Referring to FIG. 2, first, a TiN pattern 110 is formed as a diffusion barrier on a metal pattern provided on a semiconductor substrate (not shown), for example, an aluminum pattern 100.

Specifically, a TiN film is deposited to a thickness of about 50 mm by thermal decomposition using a Tetrakis-dimethyl-amino-titanium (TDMAT) material on an aluminum layer, and a predetermined CVD ( In the chemical vapor deposition) chamber, the plasma treatment may be performed using an H ₂ plasma gas and an N ₂ plasma gas to form a CVD TiN film. Here, since the thickness of the thermal TiN film is reduced by performing a plasma treatment on the thermal TiN film, the thickness of the CVD TiN film may be formed to about 25 kPa.

By repeating the above process, the thickness of the CVD TiN film may be formed to about 50 μs, and then the TiN pattern 110 may be formed on the aluminum pattern 100 using dry etching such as RIE. Of course, a single process may be performed to form a CVD TiN film having a required thickness such as 50 kPa. The CVD TiN pattern 110 may be formed to have a thickness of 30 to 100 kPa by adjusting the thickness of the thermal TiN film.

Next, an insulating layer 120 made of SiO ₂ is formed on the aluminum pattern 100 and the TiN pattern 110, and the photoresist pattern 130 is used as a via pattern for forming a via on the insulating layer 120. Form.

When etching vias using the photoresist pattern 130 formed as shown in FIG. 2, SiO _{2 is} generally used to stop via formation on the TiN pattern 110 corresponding to the B portion. Main etching is performed to etch the insulating layer 120. Here, the main etching is SiO ₂ through the photoresist pattern 130. SiO ₂ on the TiN pattern 110 by etching the insulating layer 120 Until the insulating layer 120 remains at a predetermined thickness or SiO ₂ This may be performed until the insulating layer 120 is exposed.

After performing the main etching, the etched SiO ₂ An over-etch is performed to etch the TiN pattern 110 to a predetermined depth, for example, 10 Å corresponding to the C and D portions through the via of the insulating layer 120. Here, the over etching is SiO ₂ By etching the TiN pattern 110 with an etching ratio of 5: 1 to 100: 1 with respect to the insulating layer 120, the etching rate can be performed slowly, so that by-products such as polymeric particles such as polymeric fumes are generated later. Can also be reduced.

As described above, when a plurality of etching processes including the main etching and the over etching are performed, polymer particles such as the polymer fume remain at the bottom of the via hole as indicated by "D" as described above. It acts as a factor that causes defects.
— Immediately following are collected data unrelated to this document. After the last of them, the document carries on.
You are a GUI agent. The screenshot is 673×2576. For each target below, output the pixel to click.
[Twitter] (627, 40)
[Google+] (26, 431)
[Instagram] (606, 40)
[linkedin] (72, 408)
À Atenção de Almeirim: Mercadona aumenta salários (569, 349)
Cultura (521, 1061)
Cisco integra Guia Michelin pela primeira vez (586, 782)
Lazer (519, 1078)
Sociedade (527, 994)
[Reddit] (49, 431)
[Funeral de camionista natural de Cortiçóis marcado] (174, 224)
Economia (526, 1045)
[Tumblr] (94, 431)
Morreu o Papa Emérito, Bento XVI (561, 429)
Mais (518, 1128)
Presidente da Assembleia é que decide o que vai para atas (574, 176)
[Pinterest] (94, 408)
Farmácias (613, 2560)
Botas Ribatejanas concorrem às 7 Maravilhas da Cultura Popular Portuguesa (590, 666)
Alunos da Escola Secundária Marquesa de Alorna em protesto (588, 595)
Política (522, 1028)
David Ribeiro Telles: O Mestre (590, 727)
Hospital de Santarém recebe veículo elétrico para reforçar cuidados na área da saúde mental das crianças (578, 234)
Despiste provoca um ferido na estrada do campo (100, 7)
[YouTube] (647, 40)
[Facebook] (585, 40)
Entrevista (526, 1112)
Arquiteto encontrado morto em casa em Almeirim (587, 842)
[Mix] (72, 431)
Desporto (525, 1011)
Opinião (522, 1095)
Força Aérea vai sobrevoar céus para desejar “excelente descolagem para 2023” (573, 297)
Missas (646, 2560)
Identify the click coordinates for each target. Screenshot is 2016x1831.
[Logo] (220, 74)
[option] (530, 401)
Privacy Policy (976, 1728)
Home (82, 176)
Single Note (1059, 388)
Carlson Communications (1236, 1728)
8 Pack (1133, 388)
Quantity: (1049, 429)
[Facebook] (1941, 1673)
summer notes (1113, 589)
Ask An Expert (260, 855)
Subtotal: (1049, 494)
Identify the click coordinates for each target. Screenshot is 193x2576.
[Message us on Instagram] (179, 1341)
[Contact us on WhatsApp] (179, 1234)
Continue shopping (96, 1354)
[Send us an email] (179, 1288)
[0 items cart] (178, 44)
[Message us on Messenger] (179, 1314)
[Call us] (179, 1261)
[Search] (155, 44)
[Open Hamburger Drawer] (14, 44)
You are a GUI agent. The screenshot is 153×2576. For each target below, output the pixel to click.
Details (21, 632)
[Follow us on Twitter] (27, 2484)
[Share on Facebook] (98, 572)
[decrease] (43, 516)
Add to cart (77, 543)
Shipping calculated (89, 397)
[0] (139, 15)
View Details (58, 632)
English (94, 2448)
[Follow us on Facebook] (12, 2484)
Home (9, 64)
Therefore, as a treatment method for removing the polymeric particles, a post-etch treatment (PET) process may be performed after over-etching to remove polymeric particles such as polymeric fumes remaining in the D portion.

The PET process is based on the fact that the main component of the polymer particles remaining in the lower part of the via hole is a carbon (C) component, and performs the PET process using O ₂ gas, and promotes the CO ₂ formation reaction. It is composed of a method of processing the pumping out (Pumping Out). As a result, simply using O ₂ gas will never achieve the desired results, which must be strictly distinguished from the post-treatment process using photoresist strips or other equipment after via hole etching.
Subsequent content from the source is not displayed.